A solid reputation helps drive growth
Agecroft Partners: Best Third Party Marketing Firm – In order to attract high quality hedge funds and help grow their assets, a hedge fund consulting and marketing firm needs to nurture its reputation for having strong investment knowledge, being ethical and highly selective in terms of the hedge funds it chooses to represent. Agecroft Partners is a consulting and third party marketing firm whose objective is to be viewed in the marketplace as a thought leader within the hedge fund industry; a firm of high institutional quality and representing some of the top hedge funds in the industry.
Don Steinbrugge (pictured), Founder and CEO of Agecroft says: “It is our belief that if we can achieve our firm’s goals, large institutional investors will want to schedule meetings with our firm and with our clients and that very high quality hedge funds will want us to represent them.”

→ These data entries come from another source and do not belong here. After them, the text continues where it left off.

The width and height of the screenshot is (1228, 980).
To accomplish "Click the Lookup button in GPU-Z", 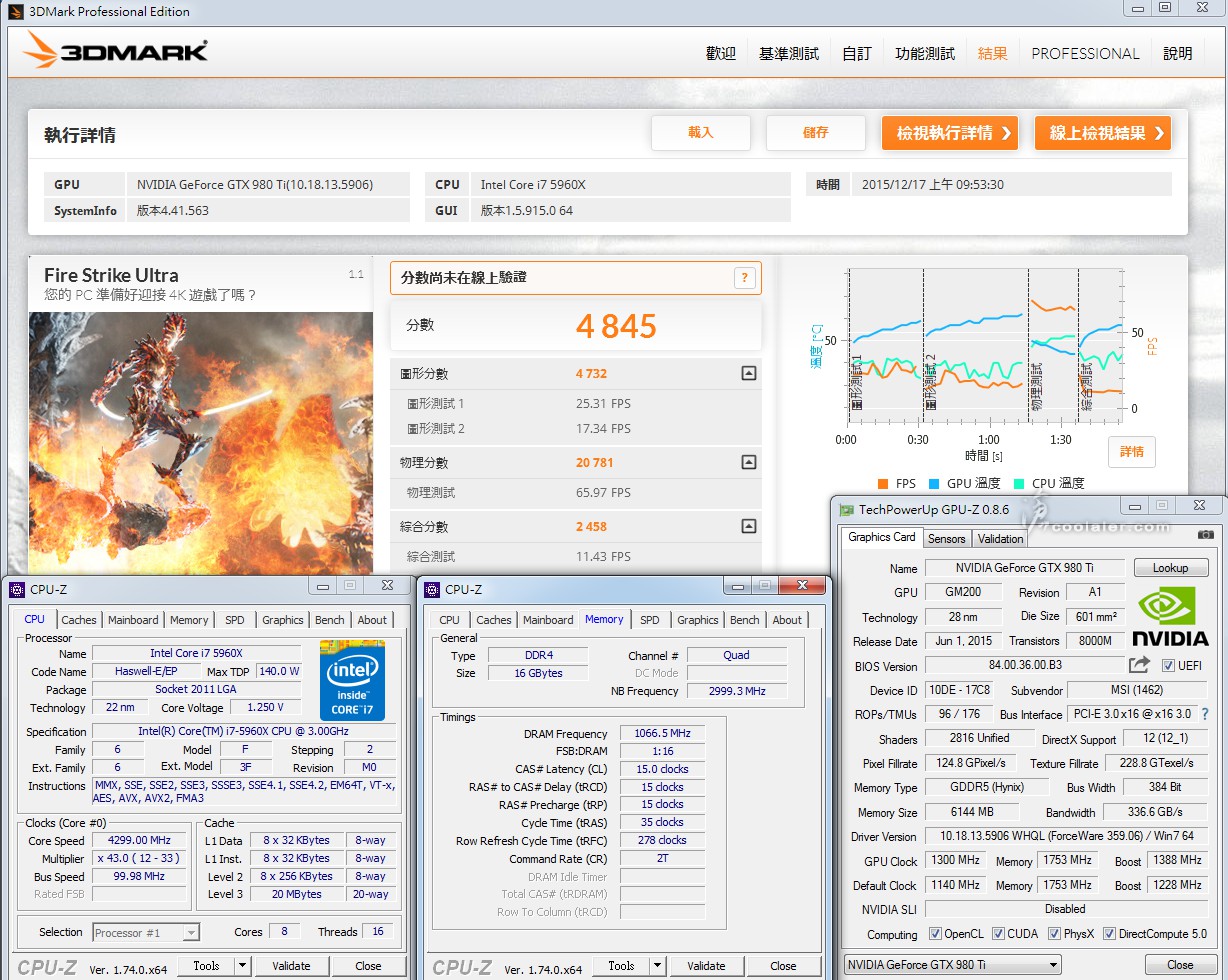I will point(1170,568).
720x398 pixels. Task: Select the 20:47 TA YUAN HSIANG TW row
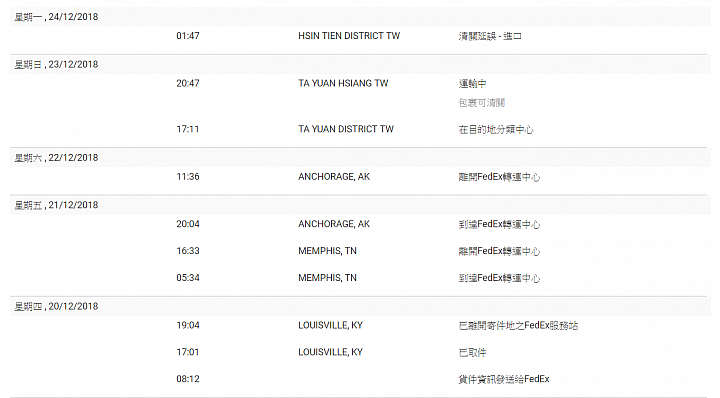click(x=360, y=93)
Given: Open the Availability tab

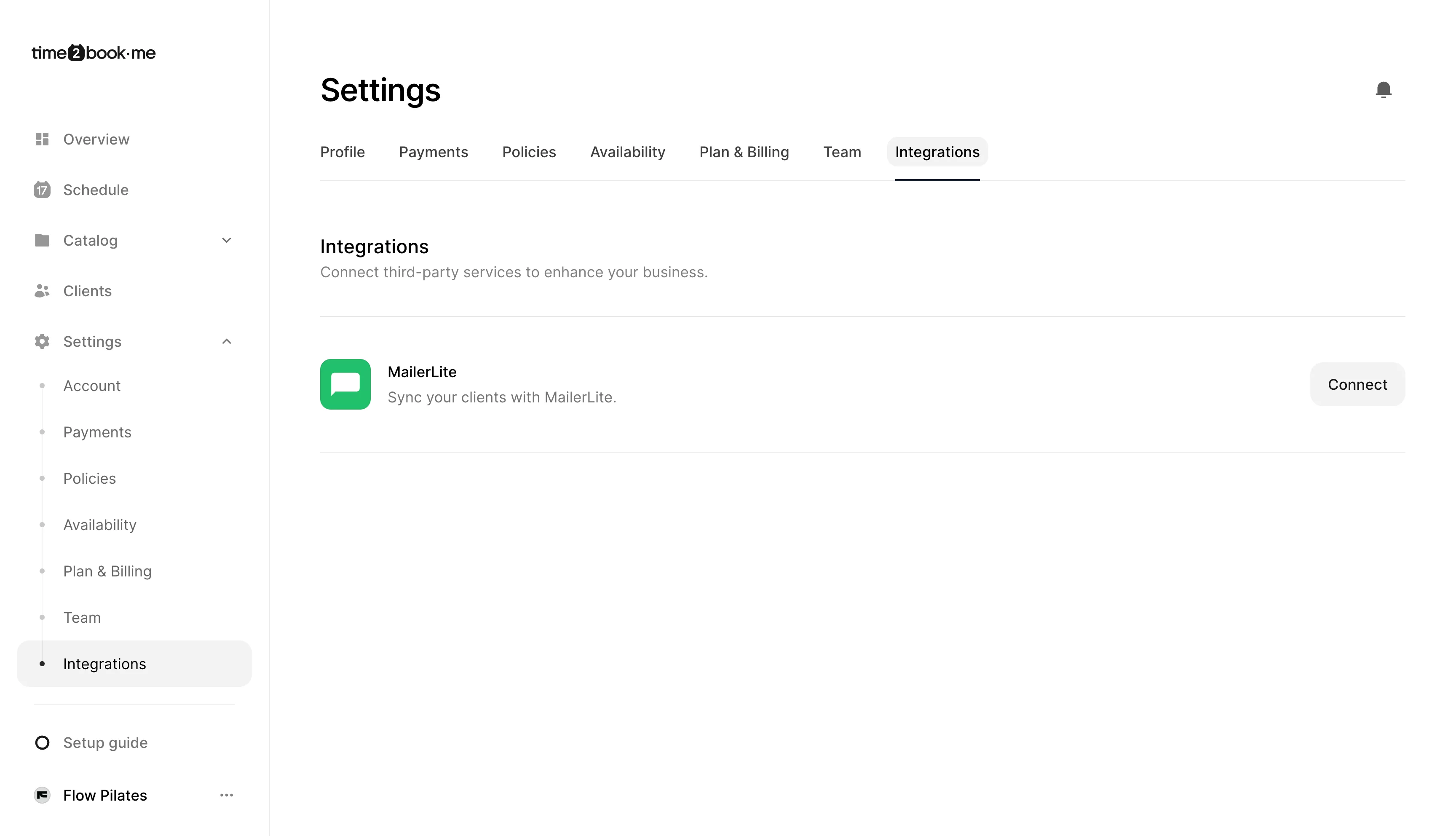Looking at the screenshot, I should tap(627, 152).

To meet the organisation’s goals, Steinbrugge and his colleagues spend a significant amount of time doing due diligence on hedge funds across the industry. “We represent less than 1% of the funds we do research on,” Steinbrugge explains, which highlights the firm’s selective process in choosing the hedge funds it partners with.
Agecroft specialises in the alternative investment arena with a particular focus on hedge funds. The firm aims to be highly process oriented in how its hedge fund clients communicate with investors. We want to make sure that the message is concise, linear, clearly identifies the firm’s differential advantages and consistently delivered. This makes it easier for the investor to evaluate a fund and determine whether it is a good fit for their needs.
This detailed information is crucial given the competitive nature of the hedge fund industry. Steinbrugge notes: “The biggest challenge for a firm is the fact that although the hedge fund industry is large at $3.2trn, there have not been net flows in the industry over the past few years. At the same time, it is extremely competitive with approximately 15,000 hedge funds competing for business. So in order to be successful, you can’t rest on your laurels; you have to constantly be trying to improve the way you do things because those firms that are stagnant go out of business over time.”
Steinbrugge says Agecroft has consistently helped its clients raise over a billion in assets per year and will continue be our goal over the course of the year ahead. 2020 will also see Agecroft replace two of the managers on its books as current clients are expected to reach capacity for their strategies in the coming year.
This year saw Agecroft organise two separate hedge fund conferences that were targeted towards educating investors on which hedge fund strategies look the most appealing, given current valuations of capital markets and economic expectations. This is evidence of the firm’s efforts in supporting best practice.
In further testament to this, the conferences differentiate themselves in that only prominent hedge fund allocators are allowed to speak on panels to ensure the information is unbiased. Agecroft aims to put up another successful conference next year.
“We also spend a great deal of time thinking about the capital markets, along with the hedge fund industry and trying to identify trends that people within the industry would find helpful,” Steinbrugge concludes. Another key objective for the firm in the coming year is to produce four well-received thought pieces on the industry.